Selected extract:
----------------
After WWII, while still a naval officer, he developed techniques (including forming an unofficial clearance diver unit using his taccos) for minesweeping of France's harbors. He also explored shipwrecks.

In August of 1956, Cousteau and fellow diver Frederic Dumas explored one of the deepest known underground rivers, the Sorgue, at Fontaine-de-Vaucluse in Provence, France. During this expedition both divers nearly died[2] as carbon-monoxide had accidentally been sucked into their air intake from a diesel-powered air compressor used to fill their aqua-lung, which they had recently pioneered. When the divers became lethargic and disoriented at a depth of 150 feet (46 meters) below surface, both divers helped each other get back to the mouth of the cave. Ironically, another set of divers immediately entered the water after Cousteau and Dumas had been rescued, nearly succumbing to the same problem. Cousteau would return with his crew to Fontaine-de-Vaucluse in 1967 and his robotic Télénaute[3], a remote-control mini submarine guided by a tethered cord, to continue the quest to find the origin of the river. Cousteau guided the Télénaute to a depth of 347 feet (106 meters) before reaching an impass.
----------------
Instructions for the task: For each statement, say yes or no to whether it agrees with the Cousteau passage, and quote the words from the passage that settle it. 1. Carbon monoxide from a diesel-powered air compressor got into the divers' air intake. 2. No other divers went into the water after Cousteau and Dumas were rescued. 3. The Télénaute went down to a depth of 347 feet. The listing after this point is separate material and has nothing to do with the Cousteau passage.

Given material:
----------------
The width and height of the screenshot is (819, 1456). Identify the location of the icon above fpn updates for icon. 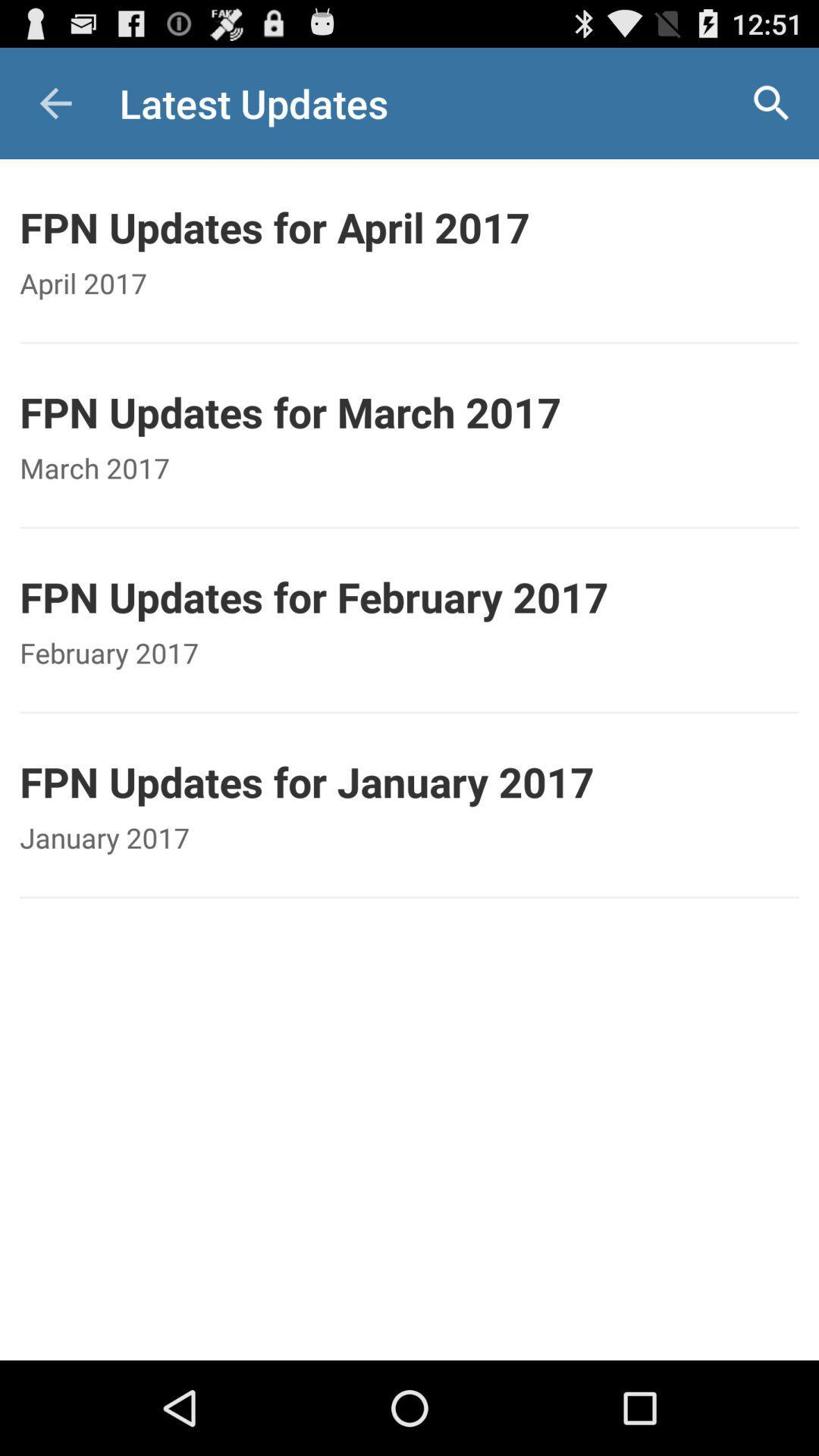
(771, 102).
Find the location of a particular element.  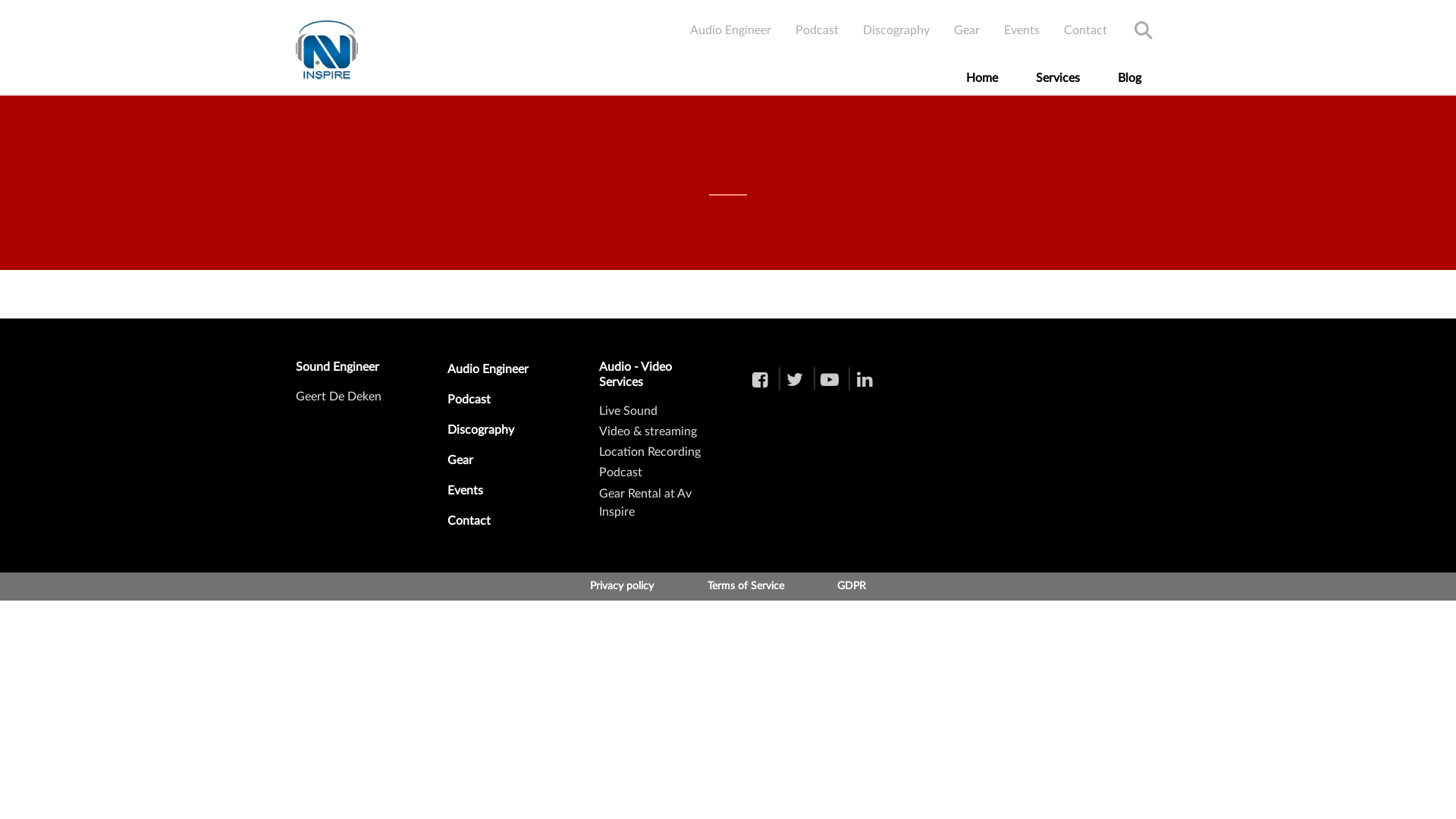

'Gear' is located at coordinates (500, 465).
----------------
The reply:
1. Yes: "carbon-monoxide had accidentally been sucked into their air intake from a diesel-powered air compressor"
2. No: "another set of divers immediately entered the water after Cousteau and Dumas had been rescued"
3. Yes: "Cousteau guided the Télénaute to a depth of 347 feet (106 meters)"